While it may be that the children were liable for a part of the expenses and taxes between themselves and the owner of the defendant's property, between them and their mother, the life tenant, she was primarily bound to pay them and they might assume that she would do so. Mrs. Harriot as the owner of 145 and life tenant of 143 was bound to pay one-half while her children were liable only for such proportion as was properly chargeable to No. 143.
Now it does not appear that any demand was ever made upon Mrs. Harriot's children to pay their share of the expenses and taxes in the alley, nor does it appear that Mrs. Schilling or Frederick Harriot ever knew that their mother refused to pay them. The only evidence is that Smith Harriot was informed by his mother that she had been advised not to pay them and that she did not pay them. But he was not charged with any duty in reference to the property by his brother and sister and his knowledge then acquired cannot be imputed to them. In the absence of any refusal on the part of the children to pay, the payment by defendant was voluntary and of course gives him no rights to the property. I think, therefore, that the children of Mrs. Harriot had a right to assume that their mother would pay these taxes and expenses, and in the absence of any evidence that they knew she had refused so to do, the mere fact of nonpayment is no evidence that they intended to give up and abandon the use of the alley.
Mrs. Harriot did not die until 1877, and two years later her children conveyed No. 143 to plaintiff with the easement. As to Mrs. Schilling and Frederick Harriot there is no evidence to support the finding of the court.
This conclusion leaves the case to rest entirely upon the fact of non-user. And the easement having been created by deed, that is not sufficient to sustain the finding that it had been given up and was extinguished.
A person who acquires title by deed to an easement appurtenant to land has the same right of property therein as he has in the land and it is no more necessary that he should make use of it to maintain his title than it is that he should actually occupy or cultivate the land. Hence his title is not affected by non-user, and unless there is shown against him some adverse possession or loss of title in some of the ways recognized by law, he may rely on the existence of his property with full assurance that when the occasion arises for its use and enjoyment he will find his rights therein absolute and unimpaired.
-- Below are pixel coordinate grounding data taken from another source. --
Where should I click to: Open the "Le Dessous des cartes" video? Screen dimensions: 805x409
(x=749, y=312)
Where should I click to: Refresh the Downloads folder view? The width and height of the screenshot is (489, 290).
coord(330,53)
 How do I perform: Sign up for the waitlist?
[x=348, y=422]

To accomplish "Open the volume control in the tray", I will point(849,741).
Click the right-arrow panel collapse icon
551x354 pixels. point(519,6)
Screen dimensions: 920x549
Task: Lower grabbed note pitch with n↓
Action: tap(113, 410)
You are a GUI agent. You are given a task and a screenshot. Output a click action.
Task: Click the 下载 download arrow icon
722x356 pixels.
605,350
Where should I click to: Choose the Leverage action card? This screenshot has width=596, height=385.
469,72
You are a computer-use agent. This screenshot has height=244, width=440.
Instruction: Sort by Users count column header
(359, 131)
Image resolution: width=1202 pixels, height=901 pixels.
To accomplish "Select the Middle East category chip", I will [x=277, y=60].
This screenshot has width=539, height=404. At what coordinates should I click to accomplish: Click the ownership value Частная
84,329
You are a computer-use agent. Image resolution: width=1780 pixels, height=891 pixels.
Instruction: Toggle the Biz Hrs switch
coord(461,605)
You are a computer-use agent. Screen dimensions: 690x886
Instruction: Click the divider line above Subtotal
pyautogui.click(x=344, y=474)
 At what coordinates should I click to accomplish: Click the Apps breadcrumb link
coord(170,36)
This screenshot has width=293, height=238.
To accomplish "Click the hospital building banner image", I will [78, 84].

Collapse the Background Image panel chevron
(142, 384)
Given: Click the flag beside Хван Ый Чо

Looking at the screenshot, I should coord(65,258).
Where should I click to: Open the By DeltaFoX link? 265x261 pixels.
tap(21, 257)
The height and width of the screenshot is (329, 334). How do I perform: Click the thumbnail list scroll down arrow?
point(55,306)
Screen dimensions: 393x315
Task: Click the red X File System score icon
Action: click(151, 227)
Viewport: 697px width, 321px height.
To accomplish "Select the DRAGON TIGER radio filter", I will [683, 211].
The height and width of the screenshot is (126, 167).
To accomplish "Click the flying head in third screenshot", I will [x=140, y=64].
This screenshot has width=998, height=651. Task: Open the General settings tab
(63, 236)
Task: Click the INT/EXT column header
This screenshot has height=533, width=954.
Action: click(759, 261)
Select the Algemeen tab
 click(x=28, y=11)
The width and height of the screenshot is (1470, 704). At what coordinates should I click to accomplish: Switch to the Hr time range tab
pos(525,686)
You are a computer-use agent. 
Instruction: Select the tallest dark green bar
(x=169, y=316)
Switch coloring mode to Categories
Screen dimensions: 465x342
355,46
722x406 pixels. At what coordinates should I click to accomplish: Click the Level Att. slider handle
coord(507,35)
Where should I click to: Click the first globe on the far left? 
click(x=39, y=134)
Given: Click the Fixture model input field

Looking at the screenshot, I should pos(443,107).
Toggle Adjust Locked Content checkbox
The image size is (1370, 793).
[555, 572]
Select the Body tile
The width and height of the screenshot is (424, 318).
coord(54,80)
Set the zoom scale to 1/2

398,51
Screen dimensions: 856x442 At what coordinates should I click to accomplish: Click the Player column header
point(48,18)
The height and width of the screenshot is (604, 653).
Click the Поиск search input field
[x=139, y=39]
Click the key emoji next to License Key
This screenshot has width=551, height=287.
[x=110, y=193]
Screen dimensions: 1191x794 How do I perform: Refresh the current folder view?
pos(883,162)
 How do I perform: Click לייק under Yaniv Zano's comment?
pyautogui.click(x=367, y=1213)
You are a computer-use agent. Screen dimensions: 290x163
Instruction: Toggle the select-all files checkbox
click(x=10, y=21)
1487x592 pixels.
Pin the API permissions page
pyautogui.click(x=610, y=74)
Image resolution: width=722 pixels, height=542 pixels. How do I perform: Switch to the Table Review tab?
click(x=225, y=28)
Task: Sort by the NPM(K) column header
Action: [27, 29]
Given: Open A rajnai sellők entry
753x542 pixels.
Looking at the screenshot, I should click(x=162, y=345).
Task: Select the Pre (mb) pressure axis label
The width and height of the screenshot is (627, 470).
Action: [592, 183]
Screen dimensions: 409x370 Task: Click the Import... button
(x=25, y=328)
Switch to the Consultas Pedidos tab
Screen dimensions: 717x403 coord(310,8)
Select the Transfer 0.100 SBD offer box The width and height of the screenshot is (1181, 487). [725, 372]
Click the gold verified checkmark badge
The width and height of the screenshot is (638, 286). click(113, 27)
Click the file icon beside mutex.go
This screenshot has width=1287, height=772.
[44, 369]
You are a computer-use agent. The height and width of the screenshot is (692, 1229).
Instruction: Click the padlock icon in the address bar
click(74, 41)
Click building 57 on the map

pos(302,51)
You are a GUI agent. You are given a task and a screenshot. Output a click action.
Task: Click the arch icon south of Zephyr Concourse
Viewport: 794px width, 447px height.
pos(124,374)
We do not deem it necessary to consider the question whether the plaintiff made out a case which would justify a court in adjudging that the building should be removed, or whether complete indemnity could be obtained by an award for the damages sustained. As a new trial must be had the evidence thereon may not be the same as is contained on the record before us and should occasion arise for the consideration of that question the trial court is the proper tribunal to determine it in the first instance.
The judgment should be reversed and a new trial granted with costs to abide the event.
All concur, except FOLLETT, Ch. J., not voting.